How does cholinergic transmission impact the activity of the thalamic neurons? Dopaminergic?

A

Cholinergic transmission activates the indirect pathway which results in inhibition of the thalalmic neurons. Dopaminergic transmission activates the direct pathway which causes excitation of thalamic neurons.

17
Q

What is dopamine involved in in the brain? Accordingly, what side effects can dopaminergic drugs have? What is the rate limiting step in its synthesis?

A
  • Mesocortical: schizophrenia
  • Mesolimbic: reward
  • Nigrostriatal: PD
  • Tuberoinfundibular: prolactin

Dopaminergic drugs can cause psychosis, impulsivity, addiction, etc. The rate limiting step in the synthesis of dopamine is the conversion of L-tyrosine to L-Dopa via tyrosine hydroxylase.

18
Q

What is causes Parkinson’s disease? What are they symptoms and why do these present?

A

PD is due to a slow progressive brain degeneration related to the accumulation of the protein alpha-synuclein in cytoplasmic aggregates called Lewy bodies. Lewy body formation spreads progressively through the brain starting in the brainstem–by the time motor symptoms appear, about 80% of neurons in the substantia nigra pars compacta are gone.

Symptoms include bradykinesia, rigidity, resting tremor, stooped/unstable posture, shuffling gait, cogwheel rigidity, masked face, depression, constipation, urinary symptoms, sleep disorders, hyposmia

Slowed motor activity occurs due to decreased inhibitory signal from the SNc resulting in excess activation of the GPi/SNr leading to excess inhibition of the thalamus.

19
Q

What is the main therapy for Parkinson’s disease?

A

Dopamine replacement with levodopa alleviates some of the symptoms. Dopamine is not used directly because it causes severe systemic side effects and does not cross the blood brain barrier. It’s precursor, L-dopa, does. L-dopa is given with carbidopa to inhibit its conversion to dopamine in the periphery.

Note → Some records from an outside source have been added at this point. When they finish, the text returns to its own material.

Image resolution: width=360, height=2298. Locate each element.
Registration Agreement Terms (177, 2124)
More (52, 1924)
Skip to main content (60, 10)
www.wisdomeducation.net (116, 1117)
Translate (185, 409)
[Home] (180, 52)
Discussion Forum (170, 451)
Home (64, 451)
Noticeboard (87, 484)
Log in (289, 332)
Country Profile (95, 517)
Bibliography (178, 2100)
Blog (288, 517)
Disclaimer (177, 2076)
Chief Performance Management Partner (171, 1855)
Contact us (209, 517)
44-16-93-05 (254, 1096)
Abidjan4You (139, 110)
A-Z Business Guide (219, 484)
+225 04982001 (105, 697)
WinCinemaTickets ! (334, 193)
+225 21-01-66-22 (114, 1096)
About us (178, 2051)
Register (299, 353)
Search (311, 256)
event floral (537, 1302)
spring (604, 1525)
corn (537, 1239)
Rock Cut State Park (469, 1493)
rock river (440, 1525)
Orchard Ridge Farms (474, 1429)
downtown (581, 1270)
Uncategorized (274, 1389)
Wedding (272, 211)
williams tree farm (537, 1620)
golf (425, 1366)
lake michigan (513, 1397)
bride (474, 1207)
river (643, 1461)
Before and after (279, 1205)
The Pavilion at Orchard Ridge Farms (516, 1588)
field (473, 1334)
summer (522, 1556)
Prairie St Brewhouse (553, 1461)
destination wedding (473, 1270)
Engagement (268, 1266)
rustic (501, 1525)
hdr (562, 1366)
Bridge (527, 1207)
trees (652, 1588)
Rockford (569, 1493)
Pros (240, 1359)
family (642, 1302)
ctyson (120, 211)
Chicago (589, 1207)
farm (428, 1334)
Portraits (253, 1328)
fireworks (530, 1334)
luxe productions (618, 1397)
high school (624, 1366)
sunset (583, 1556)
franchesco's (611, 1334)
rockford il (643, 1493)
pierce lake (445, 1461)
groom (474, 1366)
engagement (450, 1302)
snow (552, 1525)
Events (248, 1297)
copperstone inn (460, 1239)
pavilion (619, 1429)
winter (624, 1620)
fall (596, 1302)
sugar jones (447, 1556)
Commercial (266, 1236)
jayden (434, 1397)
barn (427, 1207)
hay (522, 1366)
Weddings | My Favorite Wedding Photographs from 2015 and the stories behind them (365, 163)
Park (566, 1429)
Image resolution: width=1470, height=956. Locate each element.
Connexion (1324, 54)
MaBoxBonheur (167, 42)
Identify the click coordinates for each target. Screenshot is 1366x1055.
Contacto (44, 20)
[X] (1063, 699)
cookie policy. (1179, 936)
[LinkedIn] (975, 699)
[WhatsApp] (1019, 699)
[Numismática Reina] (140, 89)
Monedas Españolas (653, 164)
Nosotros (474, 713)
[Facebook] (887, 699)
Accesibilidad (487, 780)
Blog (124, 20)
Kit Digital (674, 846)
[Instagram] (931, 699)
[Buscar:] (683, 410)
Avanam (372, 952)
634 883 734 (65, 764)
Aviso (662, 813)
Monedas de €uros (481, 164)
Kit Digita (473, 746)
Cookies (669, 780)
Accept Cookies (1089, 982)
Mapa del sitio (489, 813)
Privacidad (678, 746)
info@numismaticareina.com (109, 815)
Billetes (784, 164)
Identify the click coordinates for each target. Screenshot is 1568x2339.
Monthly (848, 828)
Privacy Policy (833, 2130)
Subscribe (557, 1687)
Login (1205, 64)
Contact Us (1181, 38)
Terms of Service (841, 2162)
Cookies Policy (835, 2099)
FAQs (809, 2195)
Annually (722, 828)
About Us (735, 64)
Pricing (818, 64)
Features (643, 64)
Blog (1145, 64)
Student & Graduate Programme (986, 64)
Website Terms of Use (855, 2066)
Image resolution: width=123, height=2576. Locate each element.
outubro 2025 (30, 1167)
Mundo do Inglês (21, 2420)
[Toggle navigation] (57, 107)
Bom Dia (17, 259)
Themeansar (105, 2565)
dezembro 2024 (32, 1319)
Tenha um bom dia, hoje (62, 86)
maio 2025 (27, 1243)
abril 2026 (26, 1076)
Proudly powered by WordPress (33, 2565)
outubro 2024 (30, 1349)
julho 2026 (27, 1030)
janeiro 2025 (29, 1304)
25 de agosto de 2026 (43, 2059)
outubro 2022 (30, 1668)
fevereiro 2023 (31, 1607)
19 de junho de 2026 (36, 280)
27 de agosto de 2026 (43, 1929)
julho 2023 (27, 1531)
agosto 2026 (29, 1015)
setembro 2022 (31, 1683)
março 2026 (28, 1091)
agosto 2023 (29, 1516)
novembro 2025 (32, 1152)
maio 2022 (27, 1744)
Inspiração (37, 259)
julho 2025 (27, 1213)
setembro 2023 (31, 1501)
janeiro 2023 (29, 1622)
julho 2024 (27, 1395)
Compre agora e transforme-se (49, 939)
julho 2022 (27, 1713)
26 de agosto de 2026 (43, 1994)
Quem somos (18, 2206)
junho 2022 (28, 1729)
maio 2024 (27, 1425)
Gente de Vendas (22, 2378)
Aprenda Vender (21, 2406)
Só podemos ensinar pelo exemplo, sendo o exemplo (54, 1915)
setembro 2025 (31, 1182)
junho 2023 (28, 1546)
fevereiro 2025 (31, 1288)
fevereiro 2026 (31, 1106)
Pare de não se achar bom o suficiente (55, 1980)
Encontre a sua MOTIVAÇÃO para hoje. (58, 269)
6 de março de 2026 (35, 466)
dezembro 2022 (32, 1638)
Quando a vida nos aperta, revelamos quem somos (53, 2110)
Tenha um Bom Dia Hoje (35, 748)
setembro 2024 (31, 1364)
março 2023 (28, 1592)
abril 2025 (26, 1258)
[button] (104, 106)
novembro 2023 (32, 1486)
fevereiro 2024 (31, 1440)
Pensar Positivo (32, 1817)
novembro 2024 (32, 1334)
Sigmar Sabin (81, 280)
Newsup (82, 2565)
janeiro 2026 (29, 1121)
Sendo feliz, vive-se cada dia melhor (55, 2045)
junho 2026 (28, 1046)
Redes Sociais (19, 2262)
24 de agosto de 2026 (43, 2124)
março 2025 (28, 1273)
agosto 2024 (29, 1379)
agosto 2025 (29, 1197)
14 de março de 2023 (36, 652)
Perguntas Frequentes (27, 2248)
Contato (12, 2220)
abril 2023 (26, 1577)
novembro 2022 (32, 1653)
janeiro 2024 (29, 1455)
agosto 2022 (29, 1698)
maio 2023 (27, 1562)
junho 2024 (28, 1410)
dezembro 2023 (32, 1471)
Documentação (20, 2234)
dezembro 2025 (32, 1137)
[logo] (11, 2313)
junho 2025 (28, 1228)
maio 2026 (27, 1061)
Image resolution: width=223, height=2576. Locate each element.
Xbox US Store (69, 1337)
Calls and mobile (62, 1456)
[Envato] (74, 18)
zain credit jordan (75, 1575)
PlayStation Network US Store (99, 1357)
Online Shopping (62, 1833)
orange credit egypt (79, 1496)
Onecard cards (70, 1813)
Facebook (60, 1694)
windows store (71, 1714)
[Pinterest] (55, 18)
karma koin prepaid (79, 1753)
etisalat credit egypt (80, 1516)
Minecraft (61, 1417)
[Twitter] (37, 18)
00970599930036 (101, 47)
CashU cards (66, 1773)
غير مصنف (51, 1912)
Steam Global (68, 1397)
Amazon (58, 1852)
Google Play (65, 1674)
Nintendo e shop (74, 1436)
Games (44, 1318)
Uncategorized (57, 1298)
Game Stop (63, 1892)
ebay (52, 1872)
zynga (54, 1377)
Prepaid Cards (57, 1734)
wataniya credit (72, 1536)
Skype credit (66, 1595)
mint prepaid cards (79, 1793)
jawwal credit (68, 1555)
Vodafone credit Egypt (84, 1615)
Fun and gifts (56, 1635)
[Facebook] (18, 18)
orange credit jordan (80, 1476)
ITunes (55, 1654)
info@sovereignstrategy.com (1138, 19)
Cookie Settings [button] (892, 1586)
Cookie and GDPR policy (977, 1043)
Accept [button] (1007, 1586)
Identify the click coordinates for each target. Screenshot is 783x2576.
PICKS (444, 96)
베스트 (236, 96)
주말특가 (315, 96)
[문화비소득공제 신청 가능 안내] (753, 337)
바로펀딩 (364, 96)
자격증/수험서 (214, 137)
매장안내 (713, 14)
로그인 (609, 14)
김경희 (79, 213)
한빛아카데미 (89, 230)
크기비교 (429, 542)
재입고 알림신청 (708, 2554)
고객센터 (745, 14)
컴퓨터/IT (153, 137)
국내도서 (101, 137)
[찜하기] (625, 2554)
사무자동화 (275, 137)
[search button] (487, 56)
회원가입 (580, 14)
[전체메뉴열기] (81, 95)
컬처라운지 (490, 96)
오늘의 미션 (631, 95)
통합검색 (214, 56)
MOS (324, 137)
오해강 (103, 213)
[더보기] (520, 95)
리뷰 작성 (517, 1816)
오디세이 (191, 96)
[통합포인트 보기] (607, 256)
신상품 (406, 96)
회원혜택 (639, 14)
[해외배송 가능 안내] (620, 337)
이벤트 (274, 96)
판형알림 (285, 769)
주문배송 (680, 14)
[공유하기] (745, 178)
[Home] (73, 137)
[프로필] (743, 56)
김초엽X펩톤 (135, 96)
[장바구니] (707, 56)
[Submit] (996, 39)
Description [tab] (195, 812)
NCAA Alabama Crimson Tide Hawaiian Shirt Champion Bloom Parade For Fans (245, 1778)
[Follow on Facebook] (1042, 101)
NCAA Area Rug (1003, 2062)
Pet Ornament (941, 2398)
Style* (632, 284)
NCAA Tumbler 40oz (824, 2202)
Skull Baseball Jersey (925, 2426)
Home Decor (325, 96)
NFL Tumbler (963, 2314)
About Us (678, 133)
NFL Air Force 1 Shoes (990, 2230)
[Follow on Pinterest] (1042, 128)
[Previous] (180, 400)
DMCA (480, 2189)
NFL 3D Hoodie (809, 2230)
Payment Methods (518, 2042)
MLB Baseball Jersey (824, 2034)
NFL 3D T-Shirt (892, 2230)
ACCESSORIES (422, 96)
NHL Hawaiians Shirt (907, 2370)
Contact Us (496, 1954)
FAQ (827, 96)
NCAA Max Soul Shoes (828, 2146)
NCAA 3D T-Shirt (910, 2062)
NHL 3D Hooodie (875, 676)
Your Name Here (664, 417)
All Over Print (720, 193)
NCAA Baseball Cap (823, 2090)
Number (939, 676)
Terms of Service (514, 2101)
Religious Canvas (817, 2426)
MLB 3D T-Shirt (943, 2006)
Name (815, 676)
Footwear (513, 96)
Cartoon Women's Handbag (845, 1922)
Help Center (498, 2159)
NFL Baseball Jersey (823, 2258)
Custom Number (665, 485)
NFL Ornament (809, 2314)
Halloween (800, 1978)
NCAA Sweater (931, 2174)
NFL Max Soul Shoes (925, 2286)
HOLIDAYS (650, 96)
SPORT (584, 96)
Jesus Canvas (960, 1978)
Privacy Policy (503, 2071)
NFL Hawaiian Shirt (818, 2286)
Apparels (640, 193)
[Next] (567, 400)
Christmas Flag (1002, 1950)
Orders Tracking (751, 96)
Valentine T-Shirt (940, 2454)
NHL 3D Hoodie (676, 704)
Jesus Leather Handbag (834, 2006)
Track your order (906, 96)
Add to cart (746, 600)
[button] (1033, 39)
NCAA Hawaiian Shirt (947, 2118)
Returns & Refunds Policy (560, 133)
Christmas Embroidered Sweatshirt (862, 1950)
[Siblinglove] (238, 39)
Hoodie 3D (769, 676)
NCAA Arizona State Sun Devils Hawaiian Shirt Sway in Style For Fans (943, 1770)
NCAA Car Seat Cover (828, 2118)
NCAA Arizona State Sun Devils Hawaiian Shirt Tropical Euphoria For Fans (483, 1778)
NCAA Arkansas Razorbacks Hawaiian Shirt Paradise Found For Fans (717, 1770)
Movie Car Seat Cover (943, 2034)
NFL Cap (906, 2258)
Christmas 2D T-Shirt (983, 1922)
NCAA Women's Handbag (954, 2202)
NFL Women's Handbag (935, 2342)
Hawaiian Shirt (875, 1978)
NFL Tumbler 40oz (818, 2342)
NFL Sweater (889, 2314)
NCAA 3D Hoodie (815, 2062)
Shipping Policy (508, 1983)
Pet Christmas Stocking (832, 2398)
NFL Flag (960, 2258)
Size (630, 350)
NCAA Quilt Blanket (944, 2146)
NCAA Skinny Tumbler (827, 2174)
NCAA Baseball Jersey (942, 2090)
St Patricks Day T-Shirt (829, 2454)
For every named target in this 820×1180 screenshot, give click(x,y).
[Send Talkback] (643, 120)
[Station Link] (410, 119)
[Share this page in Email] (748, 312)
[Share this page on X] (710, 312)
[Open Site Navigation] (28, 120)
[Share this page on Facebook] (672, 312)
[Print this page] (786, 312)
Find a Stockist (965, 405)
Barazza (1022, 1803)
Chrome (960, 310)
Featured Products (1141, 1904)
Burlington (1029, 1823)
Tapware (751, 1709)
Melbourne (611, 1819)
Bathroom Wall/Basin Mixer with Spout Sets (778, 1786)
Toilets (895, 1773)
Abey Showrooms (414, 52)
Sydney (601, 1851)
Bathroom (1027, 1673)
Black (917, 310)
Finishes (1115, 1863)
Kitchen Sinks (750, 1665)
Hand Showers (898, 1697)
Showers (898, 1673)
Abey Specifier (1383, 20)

Other therapies include dopamine receptor agonists, blocking dopamine metabolism, muscarinic cholinergic antagonists (activate indirect pathway)

20
Q

What is the main problem in Huntington’s disease? How is it treated?

A

HD involves the selective loss of medium spiny GABAergic neurons of the striatum whose output is through the indirect pathway. This leads to increased inhibition of the GPi/SNr by the direct pathway beause the STN is suppressed (by GPe) and cannot activate SPi/SNr. Decreased thalamic suppression results in chorea, athetosis, mental decline, and personality changes.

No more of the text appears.